Saved data entries

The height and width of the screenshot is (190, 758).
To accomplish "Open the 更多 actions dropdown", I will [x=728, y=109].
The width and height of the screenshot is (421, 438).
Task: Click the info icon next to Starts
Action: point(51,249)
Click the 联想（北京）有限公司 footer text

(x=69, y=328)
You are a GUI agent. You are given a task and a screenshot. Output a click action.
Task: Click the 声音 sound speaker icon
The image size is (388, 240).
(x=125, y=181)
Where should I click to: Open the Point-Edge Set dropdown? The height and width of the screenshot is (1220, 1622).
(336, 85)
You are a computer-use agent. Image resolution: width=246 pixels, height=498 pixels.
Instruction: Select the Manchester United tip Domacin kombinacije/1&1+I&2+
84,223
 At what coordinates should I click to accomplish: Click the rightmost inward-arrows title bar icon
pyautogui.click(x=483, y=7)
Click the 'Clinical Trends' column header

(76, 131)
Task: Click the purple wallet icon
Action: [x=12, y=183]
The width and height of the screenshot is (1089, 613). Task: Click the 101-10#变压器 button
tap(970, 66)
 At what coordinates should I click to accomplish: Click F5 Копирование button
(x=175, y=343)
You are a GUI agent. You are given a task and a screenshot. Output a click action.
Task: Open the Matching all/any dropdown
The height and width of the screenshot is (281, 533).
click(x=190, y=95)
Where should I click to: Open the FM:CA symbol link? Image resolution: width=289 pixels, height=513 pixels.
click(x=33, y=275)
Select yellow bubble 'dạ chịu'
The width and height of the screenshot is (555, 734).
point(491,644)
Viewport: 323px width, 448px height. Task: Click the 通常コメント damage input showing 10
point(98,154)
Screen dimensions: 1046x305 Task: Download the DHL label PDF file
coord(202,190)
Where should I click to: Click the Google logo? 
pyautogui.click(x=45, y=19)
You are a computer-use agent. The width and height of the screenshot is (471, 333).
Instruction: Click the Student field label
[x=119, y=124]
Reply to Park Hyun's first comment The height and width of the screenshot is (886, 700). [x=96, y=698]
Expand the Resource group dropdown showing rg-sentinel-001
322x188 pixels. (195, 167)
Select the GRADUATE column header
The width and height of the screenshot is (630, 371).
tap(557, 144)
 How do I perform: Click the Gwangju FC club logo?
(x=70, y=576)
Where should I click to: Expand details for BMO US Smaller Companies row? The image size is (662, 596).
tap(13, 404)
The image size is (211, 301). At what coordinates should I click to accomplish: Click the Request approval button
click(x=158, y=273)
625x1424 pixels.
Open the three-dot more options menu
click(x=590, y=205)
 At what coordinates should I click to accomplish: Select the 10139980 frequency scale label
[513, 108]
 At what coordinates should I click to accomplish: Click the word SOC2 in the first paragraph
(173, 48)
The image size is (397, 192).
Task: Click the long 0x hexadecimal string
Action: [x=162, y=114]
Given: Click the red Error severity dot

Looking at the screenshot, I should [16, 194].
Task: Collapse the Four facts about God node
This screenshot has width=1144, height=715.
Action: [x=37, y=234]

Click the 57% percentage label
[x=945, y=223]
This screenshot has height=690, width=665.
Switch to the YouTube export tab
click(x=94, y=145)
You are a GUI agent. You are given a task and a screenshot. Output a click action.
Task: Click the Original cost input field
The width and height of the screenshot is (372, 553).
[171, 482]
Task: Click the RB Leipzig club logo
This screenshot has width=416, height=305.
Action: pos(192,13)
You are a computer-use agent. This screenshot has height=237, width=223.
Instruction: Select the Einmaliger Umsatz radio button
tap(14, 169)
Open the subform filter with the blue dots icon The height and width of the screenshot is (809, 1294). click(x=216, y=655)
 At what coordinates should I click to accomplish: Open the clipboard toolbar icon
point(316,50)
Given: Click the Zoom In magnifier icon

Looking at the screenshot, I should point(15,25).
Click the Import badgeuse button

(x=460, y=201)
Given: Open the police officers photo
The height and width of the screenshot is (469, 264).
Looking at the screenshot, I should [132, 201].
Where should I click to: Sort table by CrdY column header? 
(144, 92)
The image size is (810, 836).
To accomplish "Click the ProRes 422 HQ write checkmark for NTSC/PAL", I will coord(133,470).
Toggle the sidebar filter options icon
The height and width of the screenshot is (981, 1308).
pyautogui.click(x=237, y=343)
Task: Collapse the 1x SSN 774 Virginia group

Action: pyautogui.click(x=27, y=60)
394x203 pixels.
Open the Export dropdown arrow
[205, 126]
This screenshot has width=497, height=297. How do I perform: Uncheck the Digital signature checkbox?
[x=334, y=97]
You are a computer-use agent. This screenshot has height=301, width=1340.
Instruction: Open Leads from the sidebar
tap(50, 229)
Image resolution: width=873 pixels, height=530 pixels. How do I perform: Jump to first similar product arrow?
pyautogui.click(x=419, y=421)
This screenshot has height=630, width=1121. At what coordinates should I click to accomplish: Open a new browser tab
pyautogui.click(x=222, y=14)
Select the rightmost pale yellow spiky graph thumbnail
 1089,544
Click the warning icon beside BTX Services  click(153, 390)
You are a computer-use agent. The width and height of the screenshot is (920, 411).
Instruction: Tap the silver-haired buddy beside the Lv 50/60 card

** How to complete this task **
Extract every line above exactly as it stands.

** Response **
The height and width of the screenshot is (190, 758).
To accomplish "Open the 更多 actions dropdown", I will [x=728, y=109].
The width and height of the screenshot is (421, 438).
Task: Click the info icon next to Starts
Action: point(51,249)
Click the 联想（北京）有限公司 footer text

(x=69, y=328)
You are a GUI agent. You are given a task and a screenshot. Output a click action.
Task: Click the 声音 sound speaker icon
The image size is (388, 240).
(x=125, y=181)
Where should I click to: Open the Point-Edge Set dropdown? The height and width of the screenshot is (1220, 1622).
(336, 85)
You are a computer-use agent. Image resolution: width=246 pixels, height=498 pixels.
Instruction: Select the Manchester United tip Domacin kombinacije/1&1+I&2+
84,223
 At what coordinates should I click to accomplish: Click the rightmost inward-arrows title bar icon
pyautogui.click(x=483, y=7)
Click the 'Clinical Trends' column header

(76, 131)
Task: Click the purple wallet icon
Action: [x=12, y=183]
The width and height of the screenshot is (1089, 613). Task: Click the 101-10#变压器 button
tap(970, 66)
 At what coordinates should I click to accomplish: Click F5 Копирование button
(x=175, y=343)
You are a GUI agent. You are given a task and a screenshot. Output a click action.
Task: Open the Matching all/any dropdown
The height and width of the screenshot is (281, 533).
click(x=190, y=95)
Where should I click to: Open the FM:CA symbol link? Image resolution: width=289 pixels, height=513 pixels.
click(x=33, y=275)
Select yellow bubble 'dạ chịu'
The width and height of the screenshot is (555, 734).
point(491,644)
Viewport: 323px width, 448px height. Task: Click the 通常コメント damage input showing 10
point(98,154)
Screen dimensions: 1046x305 Task: Download the DHL label PDF file
coord(202,190)
Where should I click to: Click the Google logo? 
pyautogui.click(x=45, y=19)
You are a computer-use agent. The width and height of the screenshot is (471, 333).
Instruction: Click the Student field label
[x=119, y=124]
Reply to Park Hyun's first comment The height and width of the screenshot is (886, 700). [x=96, y=698]
Expand the Resource group dropdown showing rg-sentinel-001
322x188 pixels. (195, 167)
Select the GRADUATE column header
The width and height of the screenshot is (630, 371).
tap(557, 144)
 How do I perform: Click the Gwangju FC club logo?
(x=70, y=576)
Where should I click to: Expand details for BMO US Smaller Companies row? The image size is (662, 596).
tap(13, 404)
The image size is (211, 301). At what coordinates should I click to accomplish: Click the Request approval button
click(x=158, y=273)
625x1424 pixels.
Open the three-dot more options menu
click(x=590, y=205)
 At what coordinates should I click to accomplish: Select the 10139980 frequency scale label
[513, 108]
 At what coordinates should I click to accomplish: Click the word SOC2 in the first paragraph
(173, 48)
The image size is (397, 192).
Task: Click the long 0x hexadecimal string
Action: [x=162, y=114]
Given: Click the red Error severity dot

Looking at the screenshot, I should [16, 194].
Task: Collapse the Four facts about God node
This screenshot has width=1144, height=715.
Action: [x=37, y=234]

Click the 57% percentage label
[x=945, y=223]
This screenshot has height=690, width=665.
Switch to the YouTube export tab
click(x=94, y=145)
You are a GUI agent. You are given a task and a screenshot. Output a click action.
Task: Click the Original cost input field
The width and height of the screenshot is (372, 553).
[171, 482]
Task: Click the RB Leipzig club logo
This screenshot has width=416, height=305.
Action: pos(192,13)
You are a computer-use agent. This screenshot has height=237, width=223.
Instruction: Select the Einmaliger Umsatz radio button
tap(14, 169)
Open the subform filter with the blue dots icon The height and width of the screenshot is (809, 1294). click(x=216, y=655)
 At what coordinates should I click to accomplish: Open the clipboard toolbar icon
point(316,50)
Given: Click the Zoom In magnifier icon

Looking at the screenshot, I should point(15,25).
Click the Import badgeuse button

(x=460, y=201)
Given: Open the police officers photo
The height and width of the screenshot is (469, 264).
Looking at the screenshot, I should [132, 201].
Where should I click to: Sort table by CrdY column header? 
(144, 92)
The image size is (810, 836).
To accomplish "Click the ProRes 422 HQ write checkmark for NTSC/PAL", I will coord(133,470).
Toggle the sidebar filter options icon
The height and width of the screenshot is (981, 1308).
pyautogui.click(x=237, y=343)
Task: Collapse the 1x SSN 774 Virginia group

Action: pyautogui.click(x=27, y=60)
394x203 pixels.
Open the Export dropdown arrow
[205, 126]
This screenshot has width=497, height=297. How do I perform: Uncheck the Digital signature checkbox?
[x=334, y=97]
You are a computer-use agent. This screenshot has height=301, width=1340.
Instruction: Open Leads from the sidebar
tap(50, 229)
Image resolution: width=873 pixels, height=530 pixels. How do I perform: Jump to first similar product arrow?
pyautogui.click(x=419, y=421)
This screenshot has height=630, width=1121. At what coordinates should I click to accomplish: Open a new browser tab
pyautogui.click(x=222, y=14)
Select the rightmost pale yellow spiky graph thumbnail
 1089,544
Click the warning icon beside BTX Services  click(153, 390)
You are a computer-use agent. The width and height of the screenshot is (920, 411).
Instruction: Tap the silver-haired buddy beside the Lv 50/60 card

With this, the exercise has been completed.